Copy the lines from the line with "How do I perform: Select the Máx. range tab?" to the line with "coord(467,114)" exactly as they appear.

## START

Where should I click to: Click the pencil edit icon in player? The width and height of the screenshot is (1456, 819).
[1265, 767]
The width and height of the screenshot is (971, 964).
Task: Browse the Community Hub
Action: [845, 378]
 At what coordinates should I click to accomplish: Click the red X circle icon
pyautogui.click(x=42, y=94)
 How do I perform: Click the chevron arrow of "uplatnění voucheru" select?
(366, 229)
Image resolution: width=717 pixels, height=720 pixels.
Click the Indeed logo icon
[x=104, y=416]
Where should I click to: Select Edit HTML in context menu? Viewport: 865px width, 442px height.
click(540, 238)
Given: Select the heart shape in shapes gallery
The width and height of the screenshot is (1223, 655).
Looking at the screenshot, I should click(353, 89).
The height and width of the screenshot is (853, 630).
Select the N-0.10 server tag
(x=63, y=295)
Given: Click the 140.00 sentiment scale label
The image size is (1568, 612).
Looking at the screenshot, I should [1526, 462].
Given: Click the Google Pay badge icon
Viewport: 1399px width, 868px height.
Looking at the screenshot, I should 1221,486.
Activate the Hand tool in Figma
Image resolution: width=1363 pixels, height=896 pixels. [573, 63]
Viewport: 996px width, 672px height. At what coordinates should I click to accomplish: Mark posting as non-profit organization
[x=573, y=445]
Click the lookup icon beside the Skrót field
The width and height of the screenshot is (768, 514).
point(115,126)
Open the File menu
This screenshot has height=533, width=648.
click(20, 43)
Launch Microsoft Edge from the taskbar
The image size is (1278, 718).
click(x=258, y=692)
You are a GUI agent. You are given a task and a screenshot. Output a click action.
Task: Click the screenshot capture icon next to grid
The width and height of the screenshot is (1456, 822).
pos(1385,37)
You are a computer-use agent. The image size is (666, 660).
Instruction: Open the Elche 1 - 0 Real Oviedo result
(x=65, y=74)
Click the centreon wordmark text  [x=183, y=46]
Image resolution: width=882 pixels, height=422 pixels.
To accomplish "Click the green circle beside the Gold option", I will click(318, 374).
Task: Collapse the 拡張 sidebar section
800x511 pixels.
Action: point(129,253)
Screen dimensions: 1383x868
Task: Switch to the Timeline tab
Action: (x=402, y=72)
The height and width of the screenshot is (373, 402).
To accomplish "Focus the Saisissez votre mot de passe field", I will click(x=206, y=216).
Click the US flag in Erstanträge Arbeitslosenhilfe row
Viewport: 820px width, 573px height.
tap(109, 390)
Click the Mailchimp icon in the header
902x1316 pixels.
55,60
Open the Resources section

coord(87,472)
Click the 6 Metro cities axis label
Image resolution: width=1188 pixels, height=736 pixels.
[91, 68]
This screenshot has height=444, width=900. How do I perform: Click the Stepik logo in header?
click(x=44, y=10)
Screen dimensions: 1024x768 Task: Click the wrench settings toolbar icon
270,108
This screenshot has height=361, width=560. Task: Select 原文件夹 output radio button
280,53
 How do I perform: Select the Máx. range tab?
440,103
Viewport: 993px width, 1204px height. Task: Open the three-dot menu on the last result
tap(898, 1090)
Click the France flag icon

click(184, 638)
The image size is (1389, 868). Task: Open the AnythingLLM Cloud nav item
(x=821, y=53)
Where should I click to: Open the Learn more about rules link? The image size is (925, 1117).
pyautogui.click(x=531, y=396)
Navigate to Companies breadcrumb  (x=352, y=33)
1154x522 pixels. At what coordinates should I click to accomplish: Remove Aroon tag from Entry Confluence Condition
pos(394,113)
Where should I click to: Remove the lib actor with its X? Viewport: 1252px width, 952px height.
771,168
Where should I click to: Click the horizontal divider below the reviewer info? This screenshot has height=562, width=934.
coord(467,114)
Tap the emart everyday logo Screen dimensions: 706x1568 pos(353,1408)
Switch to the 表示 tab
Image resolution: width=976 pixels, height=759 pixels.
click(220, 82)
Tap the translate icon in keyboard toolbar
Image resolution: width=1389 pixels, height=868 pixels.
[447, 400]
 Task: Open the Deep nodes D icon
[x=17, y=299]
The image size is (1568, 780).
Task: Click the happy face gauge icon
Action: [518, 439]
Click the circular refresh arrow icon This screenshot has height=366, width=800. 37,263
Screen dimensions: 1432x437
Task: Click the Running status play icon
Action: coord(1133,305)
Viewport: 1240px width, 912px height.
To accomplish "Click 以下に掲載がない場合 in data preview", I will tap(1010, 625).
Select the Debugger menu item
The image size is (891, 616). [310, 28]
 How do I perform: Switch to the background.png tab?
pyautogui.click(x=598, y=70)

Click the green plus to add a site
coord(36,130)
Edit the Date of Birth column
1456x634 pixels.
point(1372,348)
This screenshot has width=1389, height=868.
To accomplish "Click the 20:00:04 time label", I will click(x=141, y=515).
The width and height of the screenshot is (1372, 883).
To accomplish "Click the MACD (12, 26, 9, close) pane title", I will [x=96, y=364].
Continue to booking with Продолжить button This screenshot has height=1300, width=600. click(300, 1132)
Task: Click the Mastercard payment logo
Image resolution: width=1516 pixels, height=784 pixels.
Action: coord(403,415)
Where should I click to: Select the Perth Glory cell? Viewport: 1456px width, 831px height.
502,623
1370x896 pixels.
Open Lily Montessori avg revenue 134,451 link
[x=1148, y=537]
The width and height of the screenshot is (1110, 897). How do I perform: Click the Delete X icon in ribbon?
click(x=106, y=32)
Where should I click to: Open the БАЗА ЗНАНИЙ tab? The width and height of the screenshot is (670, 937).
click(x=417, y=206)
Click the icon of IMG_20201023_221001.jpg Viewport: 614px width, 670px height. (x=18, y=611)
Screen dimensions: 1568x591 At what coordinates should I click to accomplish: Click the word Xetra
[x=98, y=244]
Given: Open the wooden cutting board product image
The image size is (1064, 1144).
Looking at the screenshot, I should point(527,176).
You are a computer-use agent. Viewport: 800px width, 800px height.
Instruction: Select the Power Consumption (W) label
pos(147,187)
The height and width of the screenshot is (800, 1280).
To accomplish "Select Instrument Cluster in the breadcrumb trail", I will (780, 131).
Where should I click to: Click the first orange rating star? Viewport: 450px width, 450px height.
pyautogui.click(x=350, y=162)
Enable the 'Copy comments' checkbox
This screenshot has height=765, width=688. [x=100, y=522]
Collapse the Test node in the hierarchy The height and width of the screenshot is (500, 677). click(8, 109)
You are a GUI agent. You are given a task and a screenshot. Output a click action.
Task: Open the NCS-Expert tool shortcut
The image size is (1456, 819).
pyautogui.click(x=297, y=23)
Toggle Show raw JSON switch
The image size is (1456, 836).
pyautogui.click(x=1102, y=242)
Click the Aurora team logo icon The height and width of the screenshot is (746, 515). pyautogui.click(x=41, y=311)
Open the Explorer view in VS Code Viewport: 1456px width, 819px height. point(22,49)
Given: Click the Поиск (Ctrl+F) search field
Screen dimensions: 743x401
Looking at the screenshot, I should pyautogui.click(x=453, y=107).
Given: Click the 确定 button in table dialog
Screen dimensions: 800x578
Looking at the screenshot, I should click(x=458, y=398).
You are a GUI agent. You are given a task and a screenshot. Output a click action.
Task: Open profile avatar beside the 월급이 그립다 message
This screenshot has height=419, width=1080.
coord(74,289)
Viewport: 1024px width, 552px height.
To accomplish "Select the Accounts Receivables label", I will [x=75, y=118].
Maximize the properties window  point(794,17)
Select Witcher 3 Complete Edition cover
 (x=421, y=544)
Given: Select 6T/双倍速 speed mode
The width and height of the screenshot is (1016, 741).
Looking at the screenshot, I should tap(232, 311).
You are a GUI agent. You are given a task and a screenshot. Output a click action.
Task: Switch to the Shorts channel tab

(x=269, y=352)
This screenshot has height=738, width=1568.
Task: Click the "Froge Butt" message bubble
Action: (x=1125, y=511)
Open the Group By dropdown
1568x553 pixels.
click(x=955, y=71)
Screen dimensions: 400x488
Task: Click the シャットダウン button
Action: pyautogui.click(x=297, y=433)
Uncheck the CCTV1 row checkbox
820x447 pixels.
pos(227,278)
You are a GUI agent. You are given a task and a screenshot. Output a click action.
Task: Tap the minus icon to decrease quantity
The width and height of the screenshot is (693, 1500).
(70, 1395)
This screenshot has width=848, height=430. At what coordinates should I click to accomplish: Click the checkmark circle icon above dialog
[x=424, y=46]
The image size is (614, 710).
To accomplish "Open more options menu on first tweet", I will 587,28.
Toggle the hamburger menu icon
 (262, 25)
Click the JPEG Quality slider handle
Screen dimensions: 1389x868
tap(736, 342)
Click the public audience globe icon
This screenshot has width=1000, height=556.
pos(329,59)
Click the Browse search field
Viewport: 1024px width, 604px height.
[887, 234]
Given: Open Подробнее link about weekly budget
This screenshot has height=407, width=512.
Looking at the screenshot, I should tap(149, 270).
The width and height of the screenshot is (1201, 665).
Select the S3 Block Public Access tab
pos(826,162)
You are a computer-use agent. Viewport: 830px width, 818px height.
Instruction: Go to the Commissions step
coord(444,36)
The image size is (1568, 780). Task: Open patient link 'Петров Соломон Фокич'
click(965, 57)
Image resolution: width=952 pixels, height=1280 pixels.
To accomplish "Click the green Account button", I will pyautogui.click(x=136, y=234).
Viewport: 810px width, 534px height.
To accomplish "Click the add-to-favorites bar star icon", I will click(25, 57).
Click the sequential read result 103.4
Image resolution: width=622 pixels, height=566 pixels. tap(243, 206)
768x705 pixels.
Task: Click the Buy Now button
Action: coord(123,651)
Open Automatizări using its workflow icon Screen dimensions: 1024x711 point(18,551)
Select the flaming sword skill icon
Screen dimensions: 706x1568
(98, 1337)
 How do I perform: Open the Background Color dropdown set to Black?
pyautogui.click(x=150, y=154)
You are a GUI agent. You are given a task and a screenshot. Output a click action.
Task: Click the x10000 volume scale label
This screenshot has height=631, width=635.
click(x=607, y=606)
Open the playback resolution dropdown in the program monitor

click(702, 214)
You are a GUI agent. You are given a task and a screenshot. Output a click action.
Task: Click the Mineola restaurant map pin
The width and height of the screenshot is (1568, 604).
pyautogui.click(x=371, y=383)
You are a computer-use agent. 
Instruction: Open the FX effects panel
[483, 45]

## END

# In response
 How do I perform: Select the Máx. range tab?
440,103
Viewport: 993px width, 1204px height. Task: Open the three-dot menu on the last result
tap(898, 1090)
Click the France flag icon

click(184, 638)
The image size is (1389, 868). Task: Open the AnythingLLM Cloud nav item
(x=821, y=53)
Where should I click to: Open the Learn more about rules link? The image size is (925, 1117).
pyautogui.click(x=531, y=396)
Navigate to Companies breadcrumb  (x=352, y=33)
1154x522 pixels. At what coordinates should I click to accomplish: Remove Aroon tag from Entry Confluence Condition
pos(394,113)
Where should I click to: Remove the lib actor with its X? Viewport: 1252px width, 952px height.
771,168
Where should I click to: Click the horizontal divider below the reviewer info? This screenshot has height=562, width=934.
coord(467,114)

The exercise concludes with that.